From 3c93187cafd675ad8c05dcf4095513ce4ec0bae3 Mon Sep 17 00:00:00 2001
From: TianyiQ <34389237+TianyiQ@users.noreply.github.com>
Date: Tue, 24 Sep 2024 21:50:20 -0700
Subject: [PATCH] Add support for tie_word_embeddings when loading weights +
 support for SmolLM (#1508)

---
 README.md                                 | 1 +
 python/sglang/srt/models/llama.py         | 8 ++++++++
 test/srt/models/test_generation_models.py | 1 +
 3 files changed, 10 insertions(+)

diff --git a/README.md b/README.md
index f94279835..c4da865f2 100644
--- a/README.md
+++ b/README.md
@@ -263,6 +263,7 @@ python -m sglang.launch_server --model-path meta-llama/Meta-Llama-3-8B-Instruct
 - BaiChuan2
 - MiniCPM / MiniCPM 3
 - XVERSE / XVERSE MoE
+- SmolLM
 
 
 **Embedding Models**
diff --git a/python/sglang/srt/models/llama.py b/python/sglang/srt/models/llama.py
index 447b548aa..b63aaf16f 100644
--- a/python/sglang/srt/models/llama.py
+++ b/python/sglang/srt/models/llama.py
@@ -403,6 +403,14 @@ class LlamaForCausalLM(nn.Module):
                 weight_loader = getattr(param, "weight_loader", default_weight_loader)

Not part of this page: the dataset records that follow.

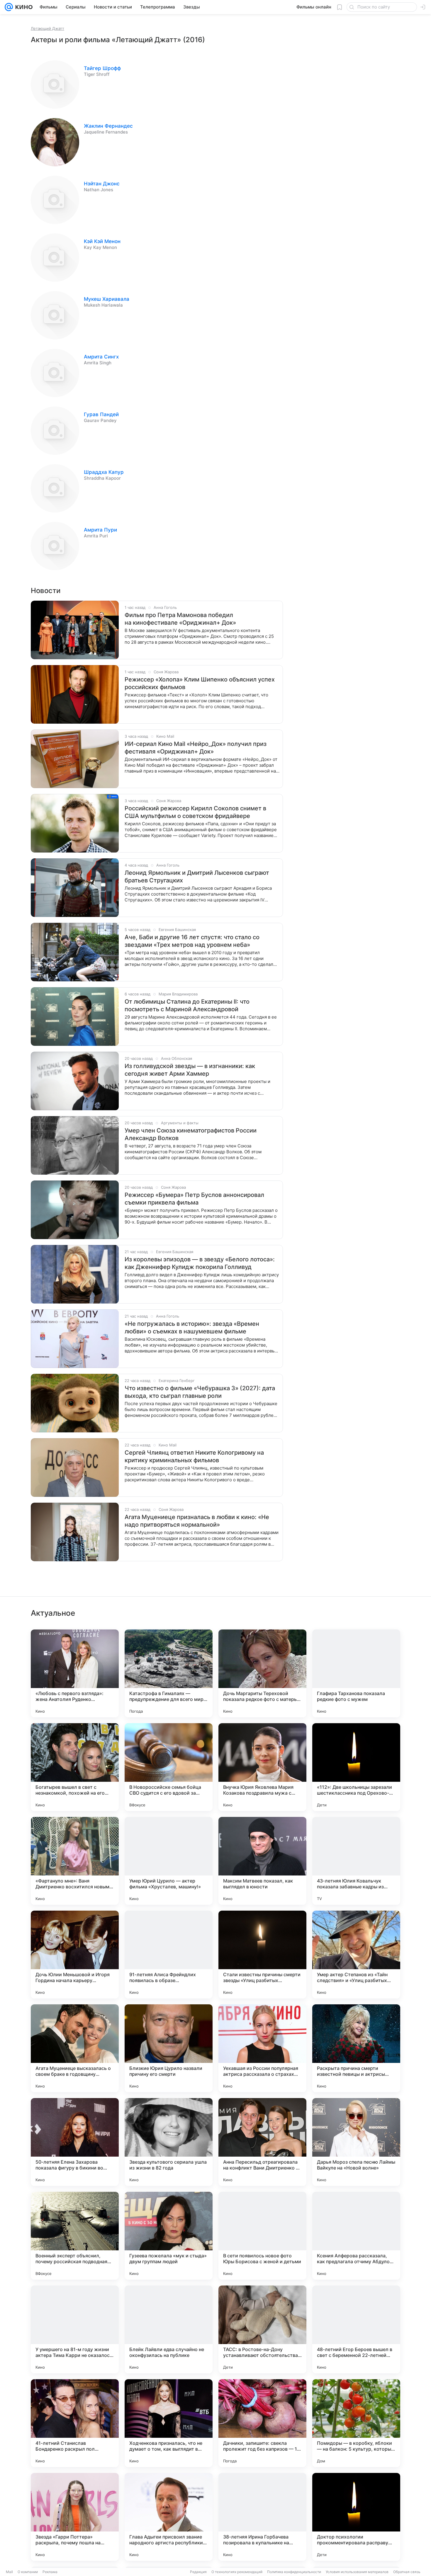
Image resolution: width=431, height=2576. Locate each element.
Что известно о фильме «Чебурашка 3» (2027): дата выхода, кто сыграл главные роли (200, 1392)
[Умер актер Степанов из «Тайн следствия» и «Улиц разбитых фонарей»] (356, 1954)
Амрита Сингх (101, 357)
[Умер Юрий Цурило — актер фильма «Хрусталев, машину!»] (169, 1861)
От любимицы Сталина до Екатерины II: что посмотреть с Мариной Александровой (187, 1005)
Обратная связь (406, 2572)
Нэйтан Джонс (102, 184)
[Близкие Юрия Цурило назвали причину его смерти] (169, 2048)
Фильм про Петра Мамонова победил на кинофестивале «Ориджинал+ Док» (180, 618)
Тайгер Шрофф (102, 68)
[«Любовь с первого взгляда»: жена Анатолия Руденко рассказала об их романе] (75, 1673)
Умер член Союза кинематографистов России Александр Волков (191, 1134)
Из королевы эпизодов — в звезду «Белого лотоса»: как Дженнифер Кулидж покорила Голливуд (200, 1263)
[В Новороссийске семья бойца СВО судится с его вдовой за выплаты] (169, 1767)
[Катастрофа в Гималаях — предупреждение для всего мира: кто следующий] (169, 1673)
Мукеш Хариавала (106, 299)
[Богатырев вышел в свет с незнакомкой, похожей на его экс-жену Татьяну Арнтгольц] (75, 1767)
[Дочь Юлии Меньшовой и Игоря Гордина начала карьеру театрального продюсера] (75, 1954)
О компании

                 weight_loader(param, loaded_weight)
 
+        if (
+            hasattr(self.config, "tie_word_embeddings")
+            and self.config.tie_word_embeddings
+        ):
+            # Tie output embedding layer to input embedding layer, to solve issues where lm_head.weight is missing
+            param = self.lm_head.weight
+            weight_loader = getattr(param, "weight_loader", default_weight_loader)
+            weight_loader(param, self.model.embed_tokens.weight)
         apply_torchao_config_(self, params_dict, set(["proj.weight"]))
 
 
diff --git a/test/srt/models/test_generation_models.py b/test/srt/models/test_generation_models.py
index 67ef363d0..732b3d800 100644
--- a/test/srt/models/test_generation_models.py
+++ b/test/srt/models/test_generation_models.py
@@ -51,6 +51,7 @@ CI_MODELS = [
 # All other models
 ALL_OTHER_MODELS = [
     ModelCase("Qwen/Qwen2-1.5B"),
+    ModelCase("HuggingFaceTB/SmolLM-135M-Instruct"),
 ]
 
 TORCH_DTYPES = [torch.float16]